» Alıştırma Bölümleri
#1 Toz Bezi filmine ilişkin yazıya göre filmin yönetmeni kimdir?
#2 Toz Bezi filmine ilişkin yazıda "Toz Bezi (Ahu" ifadesinden başlayıp "başlıca nedeni oluyor." ifadesi de dâhil olmak üzere yer alan bölümü kelimesi kelimesine aktarınız.
#3 Toz Bezi filmine ilişkin yazıyı, son cümlesinin ardından sürdürünüz.

1997’de İstanbul’da doğdu. Galatasaray Üniversitesi İletişim bölümünden 2020 yılında mezun oldu. Şimdi de Marmara Üniversitesi’nde Sinema yüksek lisans öğrencisi. Edebiyata ve sinemaya çıkan bütün yollara ilgisi var.

İstanbul’un arka mahallelerinden birinde iki kadın, bir mücadelenin tam ortasında elleri birbirine kenetli bir yol yürüyorlar. Nedendir bilinmez ipte yürüyen ip cambazları gibi biri düşmeye mahkûm. O zaman anlıyorum ki hayatta kalmak ile ayakta kalmak aynı şey değil.

Toz Bezi (Ahu Öztürk, 2015), iki gündelikçi kadının dostluğu ve günlük mücadeleleri içinde yaşama karşı tavırları üstüne kurulu bir film. Filmin derdi çok; toplumsal cinsiyet, sınıf çatışması, etnik kimlikler ve insan ilişkilerindeki hiyerarşi, tabii yönetmenin aileyi dert ettiğini de eklersek, epey kaotik bir film. Ama bunca derdin içinde film seyirselliğini hiç kaybetmiyor. 1 saat 39 dakika boyunca biz iki kadının hayatlarını izlemekten de onların dertlerine kahırlanmaktan da yorulmuyoruz. Çünkü bu kadınlar çevremizde görüp tanıdığımız kadınlar. Sınıfsal olarak baktığımızda ya birilerinin teyzesi, annesi ya da başka bir gözden bakarsak birilerinin evini temizleyen çalışanları. Ne olursa olsun onları tanıyoruz, bu aşinalık da bizim filme karşı koyamamamızın başlıca nedeni oluyor.

Filmin iki ana karakterinden biri olan Hatun (Nazan Kesal) güçlü bir kadın, tuttuğunu koparan, temizlik yaptığı evlerde gelecekte oturmayı hayal eden hırslı bir karaktere sahip. Sınıfsal konumuna karşı da bir mücadele içinde. İşçiyken sahip olmak istiyor, mülkiyet sahibi. Hatun ile aynı binada oturan ve gündeliğe giden Nesrin (Asiye Dinçsoy) ise daha naif, kırılgan. Hayatın pençelerini henüz görmemiş biri. Çok büyük hırsları da yok. Tek derdi evi terk eden kocasını eve döndürebilmek. Ama kocası Cefo’ya (Cafer) bir türlü ulaşamıyor. Hatun ile olan diyaloglarından Nesrin’in onu eve ekmek getirmediği için kovduğunu anlıyoruz. Nesrin’in tek derdi ayakta kalabilmek, bunu başarabilmekse onun için hiç kolay değil.

» Liste Maddeleri

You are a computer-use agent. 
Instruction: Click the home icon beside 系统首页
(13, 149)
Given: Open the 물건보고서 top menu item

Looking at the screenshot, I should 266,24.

» Yanıt Olarak
#1 Ahu Öztürk.

#2
Toz Bezi (Ahu Öztürk, 2015), iki gündelikçi kadının dostluğu ve günlük mücadeleleri içinde yaşama karşı tavırları üstüne kurulu bir film. Filmin derdi çok; toplumsal cinsiyet, sınıf çatışması, etnik kimlikler ve insan ilişkilerindeki hiyerarşi, tabii yönetmenin aileyi dert ettiğini de eklersek, epey kaotik bir film. Ama bunca derdin içinde film seyirselliğini hiç kaybetmiyor. 1 saat 39 dakika boyunca biz iki kadının hayatlarını izlemekten de onların dertlerine kahırlanmaktan da yorulmuyoruz. Çünkü bu kadınlar çevremizde görüp tanıdığımız kadınlar. Sınıfsal olarak baktığımızda ya birilerinin teyzesi, annesi ya da başka bir gözden bakarsak birilerinin evini temizleyen çalışanları. Ne olursa olsun onları tanıyoruz, bu aşinalık da bizim filme karşı koyamamamızın başlıca nedeni oluyor.

#3
Film ilerledikçe Nesrin’in Hatun ile olan abla kardeş ilişkisi bir yerden sonra yara alıyor. Filmin kırılma noktası da burası. Çünkü Nesrin, Hatun’la kurduğu bu dayanışma sayesinde biraz olsun ayakta kalabilmekte. Hatun’un ona sırt çevirmesi Nesrin için kaçınılmaz olan sonu da hızlandırıyor. Nesrin’in kocasının evi terk edişi, yaşadığı maddi sıkıntılar ve içine sürüklendiği depresyon sonucu iyice çökmeye başlaması gündeliğe gittiği evlerin de artık onu istememesine neden oluyor. Hatun ise gücünü ve otoritesini sınayabileceği ilk kişide bunu sınamaktan geri durmayacak, film boyunca çalışan patron ilişkilerinde gördüğümüz hiyerarşiyi ve gücü Nesrin üzerinde deneyecektir. Nesrin ondan borç para istediğinde üstenci duruşuyla onu reddederek yapacaktır bunu. Sonradan iş işten geçse de peşi sıra pişman olması Nesrin’in hikâyesinin gidişatını değiştirmeyecektir.

Filmin sonuna doğru Nesrin bütün çaresizliği ile ortadan kaybolduğunda geride kızı Asmin’i bırakır. Asmin kimsesiz kalmışken Hatun da kendisi hakkında bazı kararlar alacaktır. Kıyamadığı parası ile taksiye binecek, kocasının el sürmediği musluğu tamir edip ve onu Kürt olmasına karşın Çerkez zanneden, sürekli buyurgan bir tonla iş emreden patronunun evini terk edecektir. Hatun inkâr ettiği kimliğine de Asmin’e de sahip çıkacaktır.

Filmin baş kısımlarında Nesrin, otobüsün camından kocasını gördüğünü sanarak indiğinde ona benzettiği adamın peşinden koşarak anadilinde “Beni bu cehenneme yalnız bırakmak için mi getirdin” der. Filmin bir kurbanı bir dönüşeni olsa da kadınların cehennemde var olmaları, nefes alıp vermeleri o kadar güç değil. Yüzyıllardır yaptıkları şey ne de olsa. Ama birlikteliğin ve dayanışmanın tahayyülü de belli belirsiz bir ışık gibi hikâye boyunca varlığını koruyor.

Filmin sonunda yine aynı cümleyi içimden tekrarlıyorum: Hayatta kalmak ile ayakta kalmak aynı şey değil.